- [ACTION ITEM]
Your task is to copy the lines of the data below from the line holding "Screen dimensions: 1185x666" through the line holding "Select the Anträge", inclusive, exactly and with nothing added.
*** EXERCISE DATA ***
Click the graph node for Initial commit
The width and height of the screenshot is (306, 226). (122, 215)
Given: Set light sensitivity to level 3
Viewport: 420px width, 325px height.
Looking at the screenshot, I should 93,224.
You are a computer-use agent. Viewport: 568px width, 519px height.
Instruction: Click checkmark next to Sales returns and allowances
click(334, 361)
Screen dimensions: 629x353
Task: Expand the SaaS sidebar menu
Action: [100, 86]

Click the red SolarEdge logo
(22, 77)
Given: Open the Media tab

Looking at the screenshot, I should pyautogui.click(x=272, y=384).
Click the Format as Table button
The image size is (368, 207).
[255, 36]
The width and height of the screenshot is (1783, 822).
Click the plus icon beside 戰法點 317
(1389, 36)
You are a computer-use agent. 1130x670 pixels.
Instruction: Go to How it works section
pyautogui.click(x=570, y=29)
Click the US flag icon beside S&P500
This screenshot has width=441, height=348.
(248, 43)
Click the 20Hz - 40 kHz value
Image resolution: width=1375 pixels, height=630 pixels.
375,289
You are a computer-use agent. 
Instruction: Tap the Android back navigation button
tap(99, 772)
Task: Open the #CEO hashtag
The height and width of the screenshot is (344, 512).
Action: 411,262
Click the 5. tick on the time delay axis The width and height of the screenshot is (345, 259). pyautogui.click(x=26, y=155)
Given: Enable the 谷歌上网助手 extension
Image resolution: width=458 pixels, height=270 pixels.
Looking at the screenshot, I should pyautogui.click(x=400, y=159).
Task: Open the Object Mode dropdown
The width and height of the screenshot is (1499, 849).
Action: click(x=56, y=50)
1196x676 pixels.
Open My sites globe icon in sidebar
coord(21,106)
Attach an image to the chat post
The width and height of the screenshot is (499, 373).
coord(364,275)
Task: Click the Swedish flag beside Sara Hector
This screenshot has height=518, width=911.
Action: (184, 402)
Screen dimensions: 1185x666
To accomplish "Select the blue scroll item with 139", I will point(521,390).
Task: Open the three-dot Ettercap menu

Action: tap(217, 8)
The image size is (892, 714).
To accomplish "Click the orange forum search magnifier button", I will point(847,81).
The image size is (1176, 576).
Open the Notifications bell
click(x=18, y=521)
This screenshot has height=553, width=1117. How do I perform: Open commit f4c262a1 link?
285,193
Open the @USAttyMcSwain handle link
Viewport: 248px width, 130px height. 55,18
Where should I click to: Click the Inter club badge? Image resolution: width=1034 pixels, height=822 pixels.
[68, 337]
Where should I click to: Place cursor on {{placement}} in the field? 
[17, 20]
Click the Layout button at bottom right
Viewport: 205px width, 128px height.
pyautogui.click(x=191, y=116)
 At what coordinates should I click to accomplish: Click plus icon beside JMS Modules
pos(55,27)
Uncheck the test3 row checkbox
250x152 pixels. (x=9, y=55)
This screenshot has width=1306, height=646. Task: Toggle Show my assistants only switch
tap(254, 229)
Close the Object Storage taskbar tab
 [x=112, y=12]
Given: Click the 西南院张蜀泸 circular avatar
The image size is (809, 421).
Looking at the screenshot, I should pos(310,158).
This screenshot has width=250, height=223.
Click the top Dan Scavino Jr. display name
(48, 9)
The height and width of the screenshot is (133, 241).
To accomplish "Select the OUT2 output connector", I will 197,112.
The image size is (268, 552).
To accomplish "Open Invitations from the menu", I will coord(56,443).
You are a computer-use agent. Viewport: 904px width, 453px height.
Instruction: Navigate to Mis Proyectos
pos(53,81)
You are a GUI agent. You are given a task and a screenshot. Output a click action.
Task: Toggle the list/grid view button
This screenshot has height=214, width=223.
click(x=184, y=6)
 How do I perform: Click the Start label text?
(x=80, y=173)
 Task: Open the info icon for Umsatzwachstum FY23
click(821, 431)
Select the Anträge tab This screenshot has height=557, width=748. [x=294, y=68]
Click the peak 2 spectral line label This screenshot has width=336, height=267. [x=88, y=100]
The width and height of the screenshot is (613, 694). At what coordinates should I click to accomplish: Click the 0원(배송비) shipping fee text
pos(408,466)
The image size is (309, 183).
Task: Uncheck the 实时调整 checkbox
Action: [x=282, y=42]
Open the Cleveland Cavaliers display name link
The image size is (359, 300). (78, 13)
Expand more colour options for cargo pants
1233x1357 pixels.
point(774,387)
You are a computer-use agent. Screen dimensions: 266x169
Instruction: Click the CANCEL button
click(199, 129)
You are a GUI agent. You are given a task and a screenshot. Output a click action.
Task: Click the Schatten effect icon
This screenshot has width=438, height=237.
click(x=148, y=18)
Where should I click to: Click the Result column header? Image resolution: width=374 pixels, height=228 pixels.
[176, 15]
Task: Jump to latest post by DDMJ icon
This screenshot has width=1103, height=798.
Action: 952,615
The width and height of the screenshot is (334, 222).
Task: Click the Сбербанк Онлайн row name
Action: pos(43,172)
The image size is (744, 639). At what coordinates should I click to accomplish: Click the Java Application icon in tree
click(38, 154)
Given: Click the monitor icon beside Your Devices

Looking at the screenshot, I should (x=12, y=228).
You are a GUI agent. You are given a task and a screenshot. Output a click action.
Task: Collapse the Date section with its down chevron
*** End of EXERCISE DATA ***
- [FINISHED EXERCISE]
Screen dimensions: 1185x666
To accomplish "Select the blue scroll item with 139", I will point(521,390).
Task: Open the three-dot Ettercap menu

Action: tap(217, 8)
The image size is (892, 714).
To accomplish "Click the orange forum search magnifier button", I will point(847,81).
The image size is (1176, 576).
Open the Notifications bell
click(x=18, y=521)
This screenshot has height=553, width=1117. How do I perform: Open commit f4c262a1 link?
285,193
Open the @USAttyMcSwain handle link
Viewport: 248px width, 130px height. 55,18
Where should I click to: Click the Inter club badge? Image resolution: width=1034 pixels, height=822 pixels.
[68, 337]
Where should I click to: Place cursor on {{placement}} in the field? 
[17, 20]
Click the Layout button at bottom right
Viewport: 205px width, 128px height.
pyautogui.click(x=191, y=116)
 At what coordinates should I click to accomplish: Click plus icon beside JMS Modules
pos(55,27)
Uncheck the test3 row checkbox
250x152 pixels. (x=9, y=55)
This screenshot has width=1306, height=646. Task: Toggle Show my assistants only switch
tap(254, 229)
Close the Object Storage taskbar tab
 [x=112, y=12]
Given: Click the 西南院张蜀泸 circular avatar
The image size is (809, 421).
Looking at the screenshot, I should pos(310,158).
This screenshot has width=250, height=223.
Click the top Dan Scavino Jr. display name
(48, 9)
The height and width of the screenshot is (133, 241).
To accomplish "Select the OUT2 output connector", I will 197,112.
The image size is (268, 552).
To accomplish "Open Invitations from the menu", I will coord(56,443).
You are a computer-use agent. Viewport: 904px width, 453px height.
Instruction: Navigate to Mis Proyectos
pos(53,81)
You are a GUI agent. You are given a task and a screenshot. Output a click action.
Task: Toggle the list/grid view button
This screenshot has height=214, width=223.
click(x=184, y=6)
 How do I perform: Click the Start label text?
(x=80, y=173)
 Task: Open the info icon for Umsatzwachstum FY23
click(821, 431)
Select the Anträge tab This screenshot has height=557, width=748. [x=294, y=68]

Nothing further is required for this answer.